SUAS TAREFAS ▸
**A)** Segundo o trecho, em que ano foi criado o partido Chega?
**B)** Liste todas as antigas colônias portuguesas na África que o trecho menciona.
**C)** Transcreva do trecho a passagem que vai de "Durante 48 anos" até "e Cabo Verde.".
::: TRECHO
50 anos da Revolução dos Cravos: confrontando a extrema-direita

Neste dia 25 de abril, Portugal celebra a revolta que derrubou a ditadura mais antiga da Europa Ocidental e escreveu um novo capítulo da história portuguesa

Por Cezar Xavier/Portal Vermelho

Portugal celebra hoje, 25, um marco histórico que moldou profundamente o curso do país – o 50º aniversário da Revolução dos Cravos. Em 25 de abril de 1974, uma revolta liderada por sub-oficiais do exército português, rapidamente apoiada pela população, derrubou a ditadura mais antiga da Europa Ocidental, pondo fim a décadas de regime autoritário, guerras coloniais e inaugurando um novo capítulo na história de Portugal.

A Revolução dos Cravos não só marcou o fim de um regime ditatorial, mas também simbolizou a ascensão da democracia e da liberdade em Portugal. Os cravos vermelhos, colocados nas armas dos soldados rebeldes, tornaram-se o ícone dessa luta pela liberdade e solidariedade popular.

Durante 48 anos de ditadura, Portugal enfrentou não apenas restrições políticas, mas também uma realidade econômica e social de pobreza, fome e analfabetismo. A Revolução dos Cravos abriu as portas para uma era de modernização e desenvolvimento, permitindo a organização das primeiras eleições livres e o processo de independência das antigas colônias portuguesas na África: Angola, Moçambique, Guiné-Bissau e Cabo Verde.

A Revolução de Abril de 1974 trouxe consigo um fervor de mudança, inaugurando uma era de democracia e liberdade que, em muitos aspectos, ainda ressoa nos dias de hoje. No entanto, também desencadeou um processo contra-revolucionário que ameaçou e, em alguns casos, desfez as conquistas duramente alcançadas.

O processo revolucionário foi, sem dúvida, uma jornada incompleta. Ao longo dos últimos 48 anos, Portugal testemunhou uma sucessão de governos de direita que, em muitos aspectos, desafiaram os princípios e valores estabelecidos pela Revolução. Em grande medida, testemunha-se a restauração do domínio dos grupos monopolistas sobre a vida nacional, muitas vezes à revelia da Constituição da República Portuguesa. É salutar reconhecer o processo contra-revolucionário que, desde 1976, tem corroído as conquistas, empobrecido a democracia e comprometido a soberania portuguesa.

Nostalgia salazarista

No entanto, enquanto Portugal celebra este marco histórico, também enfrenta desafios contemporâneos. O crescimento eleitoral da extrema-direita, exemplificado pela ascensão do partido Chega, destaca as tensões políticas atuais e a persistência de divisões na sociedade portuguesa. O partido criado em 2019 se consolidou como terceira força política do país, com 18% dos votos nas recentes eleições legislativas e eleição de 50 deputados.
::::::
::: EXTRATOS DA LISTAGEM
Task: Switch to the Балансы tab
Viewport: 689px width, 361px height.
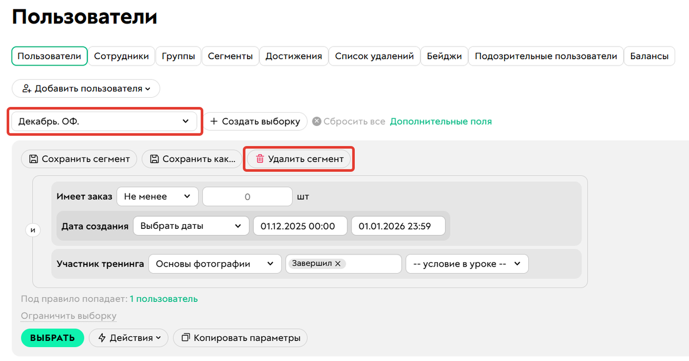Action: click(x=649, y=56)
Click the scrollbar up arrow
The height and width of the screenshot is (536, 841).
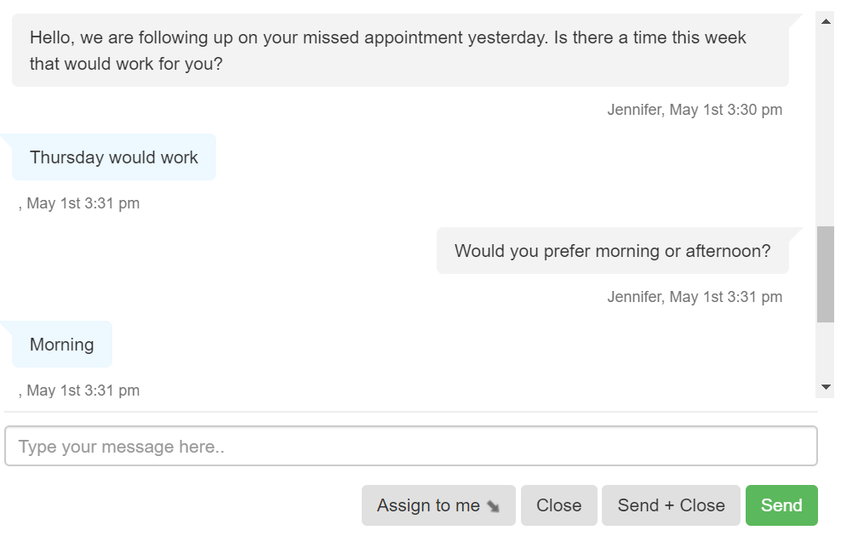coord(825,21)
::::::
::: EXTRATOS DA LISTAGEM
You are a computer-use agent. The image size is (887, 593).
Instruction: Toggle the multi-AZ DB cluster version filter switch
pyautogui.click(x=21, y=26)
::::::
RESPOSTAS POR ITEM ▸
**A)** Em 2019.

**B)** Angola, Moçambique, Guiné-Bissau e Cabo Verde.

**C)**
Durante 48 anos de ditadura, Portugal enfrentou não apenas restrições políticas, mas também uma realidade econômica e social de pobreza, fome e analfabetismo. A Revolução dos Cravos abriu as portas para uma era de modernização e desenvolvimento, permitindo a organização das primeiras eleições livres e o processo de independência das antigas colônias portuguesas na África: Angola, Moçambique, Guiné-Bissau e Cabo Verde.